→ TASK PROMPT
Only an exact repetition of the entries will do.

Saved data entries
-.-.-

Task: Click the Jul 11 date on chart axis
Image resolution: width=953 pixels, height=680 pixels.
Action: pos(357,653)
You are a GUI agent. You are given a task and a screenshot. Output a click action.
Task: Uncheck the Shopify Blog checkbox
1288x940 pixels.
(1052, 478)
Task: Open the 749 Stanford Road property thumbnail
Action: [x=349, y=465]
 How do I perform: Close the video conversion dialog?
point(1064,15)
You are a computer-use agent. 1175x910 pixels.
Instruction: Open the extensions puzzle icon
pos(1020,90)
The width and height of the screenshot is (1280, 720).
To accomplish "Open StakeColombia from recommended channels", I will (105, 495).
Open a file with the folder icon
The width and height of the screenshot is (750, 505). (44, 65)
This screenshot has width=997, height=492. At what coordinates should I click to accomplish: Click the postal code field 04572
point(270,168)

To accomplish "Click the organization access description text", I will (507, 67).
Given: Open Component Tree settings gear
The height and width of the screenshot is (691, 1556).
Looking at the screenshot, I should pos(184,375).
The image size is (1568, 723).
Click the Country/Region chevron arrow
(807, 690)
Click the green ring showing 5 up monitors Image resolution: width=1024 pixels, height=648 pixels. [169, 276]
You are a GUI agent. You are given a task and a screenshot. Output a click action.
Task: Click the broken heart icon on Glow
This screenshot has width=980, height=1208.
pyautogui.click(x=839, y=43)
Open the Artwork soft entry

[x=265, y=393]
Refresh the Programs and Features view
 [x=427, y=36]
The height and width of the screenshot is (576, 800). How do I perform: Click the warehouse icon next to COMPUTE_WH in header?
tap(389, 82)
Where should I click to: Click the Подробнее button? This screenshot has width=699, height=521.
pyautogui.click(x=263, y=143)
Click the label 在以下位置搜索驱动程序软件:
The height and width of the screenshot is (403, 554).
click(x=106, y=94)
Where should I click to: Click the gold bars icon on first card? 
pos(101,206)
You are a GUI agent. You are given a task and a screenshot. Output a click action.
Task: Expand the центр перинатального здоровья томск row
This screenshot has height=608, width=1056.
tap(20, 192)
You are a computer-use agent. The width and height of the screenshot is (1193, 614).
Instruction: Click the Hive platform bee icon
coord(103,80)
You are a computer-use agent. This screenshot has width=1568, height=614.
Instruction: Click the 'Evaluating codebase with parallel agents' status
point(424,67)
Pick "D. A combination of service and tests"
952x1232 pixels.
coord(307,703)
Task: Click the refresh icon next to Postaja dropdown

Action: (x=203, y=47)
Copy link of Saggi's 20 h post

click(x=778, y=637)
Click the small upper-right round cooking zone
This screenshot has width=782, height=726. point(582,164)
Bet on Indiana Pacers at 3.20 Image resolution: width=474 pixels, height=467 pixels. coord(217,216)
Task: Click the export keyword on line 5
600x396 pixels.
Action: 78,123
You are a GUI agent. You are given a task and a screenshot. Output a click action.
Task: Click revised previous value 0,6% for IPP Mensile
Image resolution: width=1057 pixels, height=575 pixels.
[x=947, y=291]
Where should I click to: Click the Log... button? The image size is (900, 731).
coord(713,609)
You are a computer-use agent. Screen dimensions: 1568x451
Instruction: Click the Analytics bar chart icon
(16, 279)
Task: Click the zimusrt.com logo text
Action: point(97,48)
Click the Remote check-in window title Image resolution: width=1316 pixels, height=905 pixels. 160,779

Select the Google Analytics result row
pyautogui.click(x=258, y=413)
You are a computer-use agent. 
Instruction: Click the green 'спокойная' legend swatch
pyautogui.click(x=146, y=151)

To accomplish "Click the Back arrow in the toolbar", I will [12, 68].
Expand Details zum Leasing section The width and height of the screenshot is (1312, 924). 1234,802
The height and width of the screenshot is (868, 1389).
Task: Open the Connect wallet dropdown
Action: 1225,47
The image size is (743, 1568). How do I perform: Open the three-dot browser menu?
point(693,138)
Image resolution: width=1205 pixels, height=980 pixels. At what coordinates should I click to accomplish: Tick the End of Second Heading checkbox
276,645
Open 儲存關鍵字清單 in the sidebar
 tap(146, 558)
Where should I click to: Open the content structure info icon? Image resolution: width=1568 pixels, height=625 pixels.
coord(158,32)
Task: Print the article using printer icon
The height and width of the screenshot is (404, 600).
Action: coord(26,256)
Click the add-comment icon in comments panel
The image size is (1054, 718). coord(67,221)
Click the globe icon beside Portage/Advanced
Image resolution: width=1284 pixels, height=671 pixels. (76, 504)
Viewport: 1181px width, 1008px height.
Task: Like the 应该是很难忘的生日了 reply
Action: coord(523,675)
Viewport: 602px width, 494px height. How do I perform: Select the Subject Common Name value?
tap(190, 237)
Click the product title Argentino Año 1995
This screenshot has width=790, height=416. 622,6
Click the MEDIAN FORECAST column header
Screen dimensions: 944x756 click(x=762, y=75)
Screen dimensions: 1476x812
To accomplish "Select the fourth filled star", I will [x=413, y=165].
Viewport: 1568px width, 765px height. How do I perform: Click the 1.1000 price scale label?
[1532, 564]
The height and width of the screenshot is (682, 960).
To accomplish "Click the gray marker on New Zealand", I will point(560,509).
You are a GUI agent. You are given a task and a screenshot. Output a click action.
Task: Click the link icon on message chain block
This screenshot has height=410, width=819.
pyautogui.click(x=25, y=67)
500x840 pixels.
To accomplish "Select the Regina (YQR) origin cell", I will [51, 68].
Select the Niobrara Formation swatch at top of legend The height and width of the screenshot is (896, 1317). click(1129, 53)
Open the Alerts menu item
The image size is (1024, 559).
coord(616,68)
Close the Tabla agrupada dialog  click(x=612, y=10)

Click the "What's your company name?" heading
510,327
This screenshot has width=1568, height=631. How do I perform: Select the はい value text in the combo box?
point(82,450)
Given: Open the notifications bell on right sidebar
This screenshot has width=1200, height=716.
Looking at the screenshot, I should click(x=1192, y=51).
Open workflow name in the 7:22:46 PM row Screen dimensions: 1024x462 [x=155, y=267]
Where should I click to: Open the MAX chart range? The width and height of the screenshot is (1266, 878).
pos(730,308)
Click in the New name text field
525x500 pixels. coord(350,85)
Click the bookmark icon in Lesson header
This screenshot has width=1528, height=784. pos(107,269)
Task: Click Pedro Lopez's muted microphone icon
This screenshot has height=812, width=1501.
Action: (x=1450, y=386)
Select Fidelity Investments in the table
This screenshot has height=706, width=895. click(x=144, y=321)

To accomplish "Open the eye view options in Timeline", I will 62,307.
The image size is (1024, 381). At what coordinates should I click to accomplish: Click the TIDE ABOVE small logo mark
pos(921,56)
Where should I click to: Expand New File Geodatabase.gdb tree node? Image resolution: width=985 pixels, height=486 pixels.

-.-.-

→ WRITTEN RESPONSE
Task: Click the Jul 11 date on chart axis
Image resolution: width=953 pixels, height=680 pixels.
Action: pos(357,653)
You are a GUI agent. You are given a task and a screenshot. Output a click action.
Task: Uncheck the Shopify Blog checkbox
1288x940 pixels.
(1052, 478)
Task: Open the 749 Stanford Road property thumbnail
Action: [x=349, y=465]
 How do I perform: Close the video conversion dialog?
point(1064,15)
You are a computer-use agent. 1175x910 pixels.
Instruction: Open the extensions puzzle icon
pos(1020,90)
The width and height of the screenshot is (1280, 720).
To accomplish "Open StakeColombia from recommended channels", I will (105, 495).
Open a file with the folder icon
The width and height of the screenshot is (750, 505). (44, 65)
This screenshot has width=997, height=492. At what coordinates should I click to accomplish: Click the postal code field 04572
point(270,168)

To accomplish "Click the organization access description text", I will (507, 67).
Given: Open Component Tree settings gear
The height and width of the screenshot is (691, 1556).
Looking at the screenshot, I should pos(184,375).
The image size is (1568, 723).
Click the Country/Region chevron arrow
(807, 690)
Click the green ring showing 5 up monitors Image resolution: width=1024 pixels, height=648 pixels. [169, 276]
You are a GUI agent. You are given a task and a screenshot. Output a click action.
Task: Click the broken heart icon on Glow
This screenshot has width=980, height=1208.
pyautogui.click(x=839, y=43)
Open the Artwork soft entry

[x=265, y=393]
Refresh the Programs and Features view
 [x=427, y=36]
The height and width of the screenshot is (576, 800). How do I perform: Click the warehouse icon next to COMPUTE_WH in header?
tap(389, 82)
Where should I click to: Click the Подробнее button? This screenshot has width=699, height=521.
pyautogui.click(x=263, y=143)
Click the label 在以下位置搜索驱动程序软件:
The height and width of the screenshot is (403, 554).
click(x=106, y=94)
Where should I click to: Click the gold bars icon on first card? 
pos(101,206)
You are a GUI agent. You are given a task and a screenshot. Output a click action.
Task: Expand the центр перинатального здоровья томск row
This screenshot has height=608, width=1056.
tap(20, 192)
You are a computer-use agent. The width and height of the screenshot is (1193, 614).
Instruction: Click the Hive platform bee icon
coord(103,80)
You are a computer-use agent. This screenshot has width=1568, height=614.
Instruction: Click the 'Evaluating codebase with parallel agents' status
point(424,67)
Pick "D. A combination of service and tests"
952x1232 pixels.
coord(307,703)
Task: Click the refresh icon next to Postaja dropdown

Action: (x=203, y=47)
Copy link of Saggi's 20 h post

click(x=778, y=637)
Click the small upper-right round cooking zone
This screenshot has width=782, height=726. point(582,164)
Bet on Indiana Pacers at 3.20 Image resolution: width=474 pixels, height=467 pixels. coord(217,216)
Task: Click the export keyword on line 5
600x396 pixels.
Action: 78,123
You are a GUI agent. You are given a task and a screenshot. Output a click action.
Task: Click revised previous value 0,6% for IPP Mensile
Image resolution: width=1057 pixels, height=575 pixels.
[x=947, y=291]
Where should I click to: Click the Log... button? The image size is (900, 731).
coord(713,609)
You are a computer-use agent. Screen dimensions: 1568x451
Instruction: Click the Analytics bar chart icon
(16, 279)
Task: Click the zimusrt.com logo text
Action: point(97,48)
Click the Remote check-in window title Image resolution: width=1316 pixels, height=905 pixels. 160,779

Select the Google Analytics result row
pyautogui.click(x=258, y=413)
You are a computer-use agent. 
Instruction: Click the green 'спокойная' legend swatch
pyautogui.click(x=146, y=151)

To accomplish "Click the Back arrow in the toolbar", I will [12, 68].
Expand Details zum Leasing section The width and height of the screenshot is (1312, 924). 1234,802
The height and width of the screenshot is (868, 1389).
Task: Open the Connect wallet dropdown
Action: 1225,47
The image size is (743, 1568). How do I perform: Open the three-dot browser menu?
point(693,138)
Image resolution: width=1205 pixels, height=980 pixels. At what coordinates should I click to accomplish: Tick the End of Second Heading checkbox
276,645
Open 儲存關鍵字清單 in the sidebar
 tap(146, 558)
Where should I click to: Open the content structure info icon? Image resolution: width=1568 pixels, height=625 pixels.
coord(158,32)
Task: Print the article using printer icon
The height and width of the screenshot is (404, 600).
Action: coord(26,256)
Click the add-comment icon in comments panel
The image size is (1054, 718). coord(67,221)
Click the globe icon beside Portage/Advanced
Image resolution: width=1284 pixels, height=671 pixels. (76, 504)
Viewport: 1181px width, 1008px height.
Task: Like the 应该是很难忘的生日了 reply
Action: coord(523,675)
Viewport: 602px width, 494px height. How do I perform: Select the Subject Common Name value?
tap(190, 237)
Click the product title Argentino Año 1995
This screenshot has width=790, height=416. 622,6
Click the MEDIAN FORECAST column header
Screen dimensions: 944x756 click(x=762, y=75)
Screen dimensions: 1476x812
To accomplish "Select the fourth filled star", I will [x=413, y=165].
Viewport: 1568px width, 765px height. How do I perform: Click the 1.1000 price scale label?
[1532, 564]
The height and width of the screenshot is (682, 960).
To accomplish "Click the gray marker on New Zealand", I will point(560,509).
You are a GUI agent. You are given a task and a screenshot. Output a click action.
Task: Click the link icon on message chain block
This screenshot has height=410, width=819.
pyautogui.click(x=25, y=67)
500x840 pixels.
To accomplish "Select the Regina (YQR) origin cell", I will [51, 68].
Select the Niobrara Formation swatch at top of legend The height and width of the screenshot is (896, 1317). click(1129, 53)
Open the Alerts menu item
The image size is (1024, 559).
coord(616,68)
Close the Tabla agrupada dialog  click(x=612, y=10)

Click the "What's your company name?" heading
510,327
This screenshot has width=1568, height=631. How do I perform: Select the はい value text in the combo box?
point(82,450)
Given: Open the notifications bell on right sidebar
This screenshot has width=1200, height=716.
Looking at the screenshot, I should click(x=1192, y=51).
Open workflow name in the 7:22:46 PM row Screen dimensions: 1024x462 [x=155, y=267]
Where should I click to: Open the MAX chart range? The width and height of the screenshot is (1266, 878).
pos(730,308)
Click in the New name text field
525x500 pixels. coord(350,85)
Click the bookmark icon in Lesson header
This screenshot has width=1528, height=784. pos(107,269)
Task: Click Pedro Lopez's muted microphone icon
This screenshot has height=812, width=1501.
Action: (x=1450, y=386)
Select Fidelity Investments in the table
This screenshot has height=706, width=895. click(x=144, y=321)

To accomplish "Open the eye view options in Timeline", I will 62,307.
The image size is (1024, 381). At what coordinates should I click to accomplish: Click the TIDE ABOVE small logo mark
pos(921,56)
Where should I click to: Expand New File Geodatabase.gdb tree node? Image resolution: width=985 pixels, height=486 pixels.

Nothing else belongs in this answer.